Marine Corps Pfc. Daniel A. Benedett of Seattle, Wash., will be buried May 15, at Arlington National Cemetery, along with Air Force 2nd Lt. Richard Vandegeer of Cleveland, Ohio; Navy Hospital Corpsman 1st Class Bernard Gause Jr., of Birmingham, Ala.; Hospitalman Ronald J. Manning of Steubenville, Ohio; Marine Corps servicemen Lance Cpl. Gregory S. Copenhaver of Lewistown, Pa.; Lance Cpl. Andres Garcia of Carlsbad, N.M.; Pfc. Lynn Blessing of Lancaster, Pa.; Pfc. Walter Boyd of Portsmouth, Va.; Pfc. James J. Jacques of La Junta, Colo.; Pfc. James R. Maxwell of Memphis, Tenn.; Pfc. Richard W. Rivernburgh of Schenectady, N.Y.; Pfc. Antonio R. Sandoval of San Antonio, Texas; and Pfc. Kelton R. Turner of St. Louis, Mo.
On May 12, 1975, Khmer Rouge gunboats captured the S.S. Mayaguez in the Gulf of Thailand, approximately 60 nautical miles off the coast of Cambodia. After the vessel was taken to Koh Tang Island, U.S. aircraft began surveillance flights around the island. When efforts to secure the release of the ship and its crew failed, U.S. military forces began a rescue mission.
Three days after the Mayaguez seizure, the Air Force dispatched six helicopters to the island. One of the helicopters came under heavy enemy fire and crashed into the surf with 26 men on board.
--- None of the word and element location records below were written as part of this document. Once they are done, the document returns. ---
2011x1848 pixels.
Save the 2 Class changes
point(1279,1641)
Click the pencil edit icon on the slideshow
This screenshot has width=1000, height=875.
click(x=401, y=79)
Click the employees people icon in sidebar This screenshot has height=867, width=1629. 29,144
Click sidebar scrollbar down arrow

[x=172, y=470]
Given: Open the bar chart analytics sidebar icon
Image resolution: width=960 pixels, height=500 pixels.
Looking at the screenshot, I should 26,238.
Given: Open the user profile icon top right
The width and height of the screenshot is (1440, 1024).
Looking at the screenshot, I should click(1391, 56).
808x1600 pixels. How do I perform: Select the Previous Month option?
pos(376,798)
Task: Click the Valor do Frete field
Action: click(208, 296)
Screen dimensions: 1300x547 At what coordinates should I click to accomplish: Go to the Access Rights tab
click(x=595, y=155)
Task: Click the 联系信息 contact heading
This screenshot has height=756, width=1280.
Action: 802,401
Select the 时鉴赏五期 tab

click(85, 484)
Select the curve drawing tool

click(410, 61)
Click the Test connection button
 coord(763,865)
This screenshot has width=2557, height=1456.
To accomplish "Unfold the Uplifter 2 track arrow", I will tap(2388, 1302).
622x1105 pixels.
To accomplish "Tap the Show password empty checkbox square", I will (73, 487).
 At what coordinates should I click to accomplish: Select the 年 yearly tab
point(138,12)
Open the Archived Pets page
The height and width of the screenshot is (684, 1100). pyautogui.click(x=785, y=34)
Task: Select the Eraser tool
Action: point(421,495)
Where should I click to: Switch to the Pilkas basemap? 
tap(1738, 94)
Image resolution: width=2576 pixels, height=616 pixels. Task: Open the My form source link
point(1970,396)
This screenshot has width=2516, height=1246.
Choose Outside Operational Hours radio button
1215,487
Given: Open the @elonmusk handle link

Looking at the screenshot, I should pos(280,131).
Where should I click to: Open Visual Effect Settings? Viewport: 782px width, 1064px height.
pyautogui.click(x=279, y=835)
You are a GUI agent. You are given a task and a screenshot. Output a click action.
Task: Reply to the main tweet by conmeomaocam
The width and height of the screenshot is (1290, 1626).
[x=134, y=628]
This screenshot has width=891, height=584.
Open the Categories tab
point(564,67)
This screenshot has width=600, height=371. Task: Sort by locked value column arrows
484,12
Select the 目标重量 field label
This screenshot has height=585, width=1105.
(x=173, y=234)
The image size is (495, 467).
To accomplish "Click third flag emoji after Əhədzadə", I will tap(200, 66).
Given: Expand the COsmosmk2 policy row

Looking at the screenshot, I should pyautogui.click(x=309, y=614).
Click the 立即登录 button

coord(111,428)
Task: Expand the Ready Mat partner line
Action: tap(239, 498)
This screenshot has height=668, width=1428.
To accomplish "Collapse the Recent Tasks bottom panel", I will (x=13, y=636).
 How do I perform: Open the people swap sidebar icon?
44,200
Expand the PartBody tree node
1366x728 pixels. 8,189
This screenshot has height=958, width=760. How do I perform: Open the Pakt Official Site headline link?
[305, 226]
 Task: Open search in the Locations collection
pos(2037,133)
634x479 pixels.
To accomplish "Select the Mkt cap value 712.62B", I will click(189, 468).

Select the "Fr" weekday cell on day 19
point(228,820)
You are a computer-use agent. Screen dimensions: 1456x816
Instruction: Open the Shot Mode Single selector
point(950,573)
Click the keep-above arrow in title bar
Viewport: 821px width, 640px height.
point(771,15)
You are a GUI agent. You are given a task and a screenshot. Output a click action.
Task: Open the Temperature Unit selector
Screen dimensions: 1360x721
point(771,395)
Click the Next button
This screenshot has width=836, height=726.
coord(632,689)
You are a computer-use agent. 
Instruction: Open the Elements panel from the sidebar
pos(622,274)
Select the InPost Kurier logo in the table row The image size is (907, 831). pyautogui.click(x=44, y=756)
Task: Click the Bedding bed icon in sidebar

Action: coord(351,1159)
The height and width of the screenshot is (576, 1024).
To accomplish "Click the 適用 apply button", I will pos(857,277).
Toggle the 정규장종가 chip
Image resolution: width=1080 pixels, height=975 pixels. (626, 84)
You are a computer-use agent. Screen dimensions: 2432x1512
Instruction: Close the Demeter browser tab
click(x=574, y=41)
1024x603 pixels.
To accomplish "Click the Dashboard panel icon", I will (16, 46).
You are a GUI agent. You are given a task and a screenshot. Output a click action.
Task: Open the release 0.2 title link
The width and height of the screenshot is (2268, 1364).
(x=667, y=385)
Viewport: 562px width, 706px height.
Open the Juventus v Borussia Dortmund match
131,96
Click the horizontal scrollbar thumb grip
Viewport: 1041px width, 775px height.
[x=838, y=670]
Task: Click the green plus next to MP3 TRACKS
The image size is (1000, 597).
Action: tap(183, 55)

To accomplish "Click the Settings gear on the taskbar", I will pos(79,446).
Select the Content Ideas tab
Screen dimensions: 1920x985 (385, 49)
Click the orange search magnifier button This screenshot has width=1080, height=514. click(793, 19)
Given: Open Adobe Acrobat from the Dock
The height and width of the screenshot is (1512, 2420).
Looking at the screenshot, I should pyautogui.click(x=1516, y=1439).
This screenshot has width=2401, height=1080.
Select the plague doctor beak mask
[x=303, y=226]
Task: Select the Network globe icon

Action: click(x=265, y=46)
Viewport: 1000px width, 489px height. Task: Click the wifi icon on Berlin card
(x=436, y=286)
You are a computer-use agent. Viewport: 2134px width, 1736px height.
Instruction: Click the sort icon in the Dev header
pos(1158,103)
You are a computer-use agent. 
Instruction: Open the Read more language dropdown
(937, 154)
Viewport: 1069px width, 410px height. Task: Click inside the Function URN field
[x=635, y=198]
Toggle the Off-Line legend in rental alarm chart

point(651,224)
Thirteen of the men were rescued at sea, leaving Benedett and 12 other service members unaccounted-for from the crash.
Between 1991 and 2008, investigators conducted more than 10 investigations and excavations, led by Joint POW/MIA Accounting Command (JPAC). On three occasions, Cambodian authorities turned over remains believed to be those of American servicemen. In 1995, U.S. and Cambodian specialists conducted an underwater recovery of the helicopter crash site where they located remains, personal effects and aircraft debris associated with the loss. Between 2000 and 2004, all of the missing service members from this helicopter, except Benedett, were accounted-for.
On Jan. 30, 2013, Benedett was accounted-for. Scientists from JPAC and the Armed Forces Identification Laboratory (AFDIL) used circumstantial evidence and DNA process of elimination to account for his remains.
Today, more than 1,600 Americans remain unaccounted for from the Vietnam War. The U.S. government continues to work closely with the governments of Vietnam, Laos, and Cambodia to recover Americans lost during the Vietnam War.